FRESH FRUIT COMPOTE WITH MINT BASIL SYRUP
My mint and basil are growing out of bounds, so I clipped them back and used some of them in this refreshing syrup for fruit. Can you use Splenda? Or honey? Sure – the syrup may not be as thick but will still be so good.
Featured in an article Country Gardens published on my herb garden.
Choose fruits in season, cutting and slicing as necessary.
2 cups packed mint leaves, chopped (I used a combo of peppermint, applemint and spearmint)
1/4 cup packed basil leaves, chopped (I used regular green and lemon)

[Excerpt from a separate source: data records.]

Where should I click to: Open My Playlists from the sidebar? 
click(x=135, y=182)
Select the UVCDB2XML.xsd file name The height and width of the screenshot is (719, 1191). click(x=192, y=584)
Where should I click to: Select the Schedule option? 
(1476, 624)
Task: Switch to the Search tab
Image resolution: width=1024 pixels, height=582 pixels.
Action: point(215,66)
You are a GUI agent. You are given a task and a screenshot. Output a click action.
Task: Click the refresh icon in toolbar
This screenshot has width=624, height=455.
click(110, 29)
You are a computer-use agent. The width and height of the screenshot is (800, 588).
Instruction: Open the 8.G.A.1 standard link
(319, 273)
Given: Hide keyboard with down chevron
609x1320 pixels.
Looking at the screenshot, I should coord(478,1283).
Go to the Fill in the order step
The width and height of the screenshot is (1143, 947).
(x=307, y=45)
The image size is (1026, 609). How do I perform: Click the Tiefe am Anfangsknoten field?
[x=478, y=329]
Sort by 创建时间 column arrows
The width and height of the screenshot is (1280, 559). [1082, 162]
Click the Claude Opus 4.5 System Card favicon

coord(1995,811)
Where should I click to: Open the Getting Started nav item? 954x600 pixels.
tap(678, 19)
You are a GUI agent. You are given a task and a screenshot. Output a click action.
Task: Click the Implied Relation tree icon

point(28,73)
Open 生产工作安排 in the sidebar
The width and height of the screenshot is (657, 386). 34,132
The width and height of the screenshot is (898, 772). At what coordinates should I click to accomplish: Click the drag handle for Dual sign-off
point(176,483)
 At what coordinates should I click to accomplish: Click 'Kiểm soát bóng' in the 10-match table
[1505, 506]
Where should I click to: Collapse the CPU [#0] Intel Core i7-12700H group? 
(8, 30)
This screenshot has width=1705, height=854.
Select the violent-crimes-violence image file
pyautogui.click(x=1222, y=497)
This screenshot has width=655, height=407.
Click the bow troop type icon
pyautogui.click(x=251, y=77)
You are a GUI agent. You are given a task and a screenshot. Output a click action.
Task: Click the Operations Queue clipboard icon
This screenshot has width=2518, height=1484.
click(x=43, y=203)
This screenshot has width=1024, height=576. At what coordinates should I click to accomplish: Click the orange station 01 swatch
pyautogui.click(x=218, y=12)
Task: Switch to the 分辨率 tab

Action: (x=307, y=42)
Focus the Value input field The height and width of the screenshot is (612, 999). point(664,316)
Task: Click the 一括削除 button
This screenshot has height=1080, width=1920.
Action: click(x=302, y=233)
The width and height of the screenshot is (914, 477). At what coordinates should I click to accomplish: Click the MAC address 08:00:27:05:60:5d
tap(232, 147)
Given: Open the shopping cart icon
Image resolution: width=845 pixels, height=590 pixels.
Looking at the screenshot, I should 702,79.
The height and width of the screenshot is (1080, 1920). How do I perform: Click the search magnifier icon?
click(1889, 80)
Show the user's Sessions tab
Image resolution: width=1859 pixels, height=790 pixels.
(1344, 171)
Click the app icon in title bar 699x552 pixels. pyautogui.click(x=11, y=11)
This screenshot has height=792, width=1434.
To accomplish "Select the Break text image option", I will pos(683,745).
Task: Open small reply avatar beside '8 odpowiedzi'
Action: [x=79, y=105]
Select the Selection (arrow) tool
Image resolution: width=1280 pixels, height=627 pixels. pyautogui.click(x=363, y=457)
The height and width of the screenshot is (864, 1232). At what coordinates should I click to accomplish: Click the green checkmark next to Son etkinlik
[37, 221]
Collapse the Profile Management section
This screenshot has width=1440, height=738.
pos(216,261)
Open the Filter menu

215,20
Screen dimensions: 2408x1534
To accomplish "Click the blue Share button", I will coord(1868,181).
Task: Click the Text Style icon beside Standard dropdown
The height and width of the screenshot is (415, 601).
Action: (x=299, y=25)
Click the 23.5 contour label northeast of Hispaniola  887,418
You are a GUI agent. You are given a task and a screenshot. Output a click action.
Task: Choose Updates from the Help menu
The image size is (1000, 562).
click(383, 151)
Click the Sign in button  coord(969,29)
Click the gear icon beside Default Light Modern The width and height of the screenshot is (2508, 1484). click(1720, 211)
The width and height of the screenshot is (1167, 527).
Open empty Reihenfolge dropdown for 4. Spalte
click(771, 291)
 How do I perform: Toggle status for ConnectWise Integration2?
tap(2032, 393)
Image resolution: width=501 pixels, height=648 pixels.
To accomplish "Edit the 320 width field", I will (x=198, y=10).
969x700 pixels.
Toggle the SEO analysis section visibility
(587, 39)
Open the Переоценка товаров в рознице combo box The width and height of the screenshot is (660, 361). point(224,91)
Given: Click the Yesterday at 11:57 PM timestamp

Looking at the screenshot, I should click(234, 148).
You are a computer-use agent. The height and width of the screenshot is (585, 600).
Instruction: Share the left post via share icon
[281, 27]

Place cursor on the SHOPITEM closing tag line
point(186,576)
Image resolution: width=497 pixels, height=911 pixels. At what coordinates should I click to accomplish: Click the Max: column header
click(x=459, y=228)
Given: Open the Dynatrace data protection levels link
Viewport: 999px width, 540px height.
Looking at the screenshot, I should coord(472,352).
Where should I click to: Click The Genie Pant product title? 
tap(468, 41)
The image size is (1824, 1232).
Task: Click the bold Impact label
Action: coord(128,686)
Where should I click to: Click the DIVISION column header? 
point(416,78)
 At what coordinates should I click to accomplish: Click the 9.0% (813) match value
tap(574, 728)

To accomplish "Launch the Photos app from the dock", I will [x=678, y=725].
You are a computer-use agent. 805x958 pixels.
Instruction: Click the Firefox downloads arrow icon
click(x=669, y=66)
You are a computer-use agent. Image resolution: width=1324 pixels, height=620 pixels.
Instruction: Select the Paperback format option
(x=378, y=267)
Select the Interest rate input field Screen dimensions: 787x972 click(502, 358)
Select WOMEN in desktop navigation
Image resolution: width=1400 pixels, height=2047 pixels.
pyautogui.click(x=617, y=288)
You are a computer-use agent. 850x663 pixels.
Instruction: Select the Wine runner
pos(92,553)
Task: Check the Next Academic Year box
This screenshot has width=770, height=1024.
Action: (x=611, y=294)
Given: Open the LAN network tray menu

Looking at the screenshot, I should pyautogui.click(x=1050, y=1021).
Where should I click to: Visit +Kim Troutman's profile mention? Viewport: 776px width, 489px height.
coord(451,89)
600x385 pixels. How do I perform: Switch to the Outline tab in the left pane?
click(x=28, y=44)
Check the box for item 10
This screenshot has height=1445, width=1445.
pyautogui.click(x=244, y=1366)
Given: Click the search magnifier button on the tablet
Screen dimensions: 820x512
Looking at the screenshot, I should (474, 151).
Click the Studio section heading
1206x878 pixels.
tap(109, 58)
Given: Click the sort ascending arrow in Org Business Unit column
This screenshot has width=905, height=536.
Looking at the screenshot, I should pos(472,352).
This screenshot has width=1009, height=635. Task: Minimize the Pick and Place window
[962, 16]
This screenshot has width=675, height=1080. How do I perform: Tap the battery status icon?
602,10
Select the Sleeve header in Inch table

1-1/2 cups granulated sugar
1 cup water
Put sugar in saucepan and toss mint and basil on top, crushing the herbs into the sugar with a wooden spoon to release their oils. Add 1 cup water. Bring to a simmer over medium heat, stirring frequently until sugar dissolves. Remove from heat, cover so that essential oils don’t evaporate, and let sit for 20 minutes so herbs can infuse their flavor. Strain and let cool to room temperature. Store in the refrigerator, covered, for up to 2 weeks. If syrup happens to crystallize a bit, reheat gently. Drizzle the cooled syrup over fresh fruit.
Tips from Rita’s kitchen:
· This is wonderful as a digestive aid – a tablespoon in a glass of water works wonders.
· It’s a great syrup, too, to flavor hot or cold drinks.